*DATASET CONTENT*:
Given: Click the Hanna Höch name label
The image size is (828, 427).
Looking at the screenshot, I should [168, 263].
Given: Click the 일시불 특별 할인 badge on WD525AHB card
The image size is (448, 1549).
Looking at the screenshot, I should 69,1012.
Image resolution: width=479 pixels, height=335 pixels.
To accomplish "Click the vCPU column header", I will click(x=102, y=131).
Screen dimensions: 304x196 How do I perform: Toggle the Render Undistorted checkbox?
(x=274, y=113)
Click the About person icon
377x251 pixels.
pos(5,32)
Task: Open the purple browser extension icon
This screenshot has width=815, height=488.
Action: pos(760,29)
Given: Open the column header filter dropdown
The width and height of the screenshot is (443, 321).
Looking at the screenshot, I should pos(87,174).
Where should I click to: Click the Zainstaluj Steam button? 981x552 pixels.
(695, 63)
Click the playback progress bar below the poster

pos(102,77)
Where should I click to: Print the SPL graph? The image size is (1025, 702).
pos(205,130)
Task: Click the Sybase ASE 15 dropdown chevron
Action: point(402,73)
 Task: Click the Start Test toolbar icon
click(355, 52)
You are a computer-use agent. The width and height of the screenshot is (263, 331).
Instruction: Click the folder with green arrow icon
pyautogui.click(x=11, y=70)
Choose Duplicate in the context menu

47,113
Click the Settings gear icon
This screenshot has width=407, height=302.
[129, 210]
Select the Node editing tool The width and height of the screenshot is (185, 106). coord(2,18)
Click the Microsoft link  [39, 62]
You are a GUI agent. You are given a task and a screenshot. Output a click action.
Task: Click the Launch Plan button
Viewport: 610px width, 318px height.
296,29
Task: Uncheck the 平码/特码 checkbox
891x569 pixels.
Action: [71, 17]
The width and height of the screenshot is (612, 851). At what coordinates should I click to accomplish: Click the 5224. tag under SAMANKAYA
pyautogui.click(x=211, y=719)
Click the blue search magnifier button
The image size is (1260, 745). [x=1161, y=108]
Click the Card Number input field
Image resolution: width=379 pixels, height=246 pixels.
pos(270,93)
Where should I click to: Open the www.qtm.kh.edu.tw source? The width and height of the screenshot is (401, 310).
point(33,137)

*ACTIVITY*: Where the line holding "Where should I click to: Print" appears in the listing above, start reproducing exactly, and end with the line holding "Click the Microsoft".

*YOUR RESPONSE*:
Where should I click to: Print the SPL graph? The image size is (1025, 702).
pos(205,130)
Task: Click the Sybase ASE 15 dropdown chevron
Action: point(402,73)
 Task: Click the Start Test toolbar icon
click(355, 52)
You are a computer-use agent. The width and height of the screenshot is (263, 331).
Instruction: Click the folder with green arrow icon
pyautogui.click(x=11, y=70)
Choose Duplicate in the context menu

47,113
Click the Settings gear icon
This screenshot has width=407, height=302.
[129, 210]
Select the Node editing tool The width and height of the screenshot is (185, 106). coord(2,18)
Click the Microsoft link  [39, 62]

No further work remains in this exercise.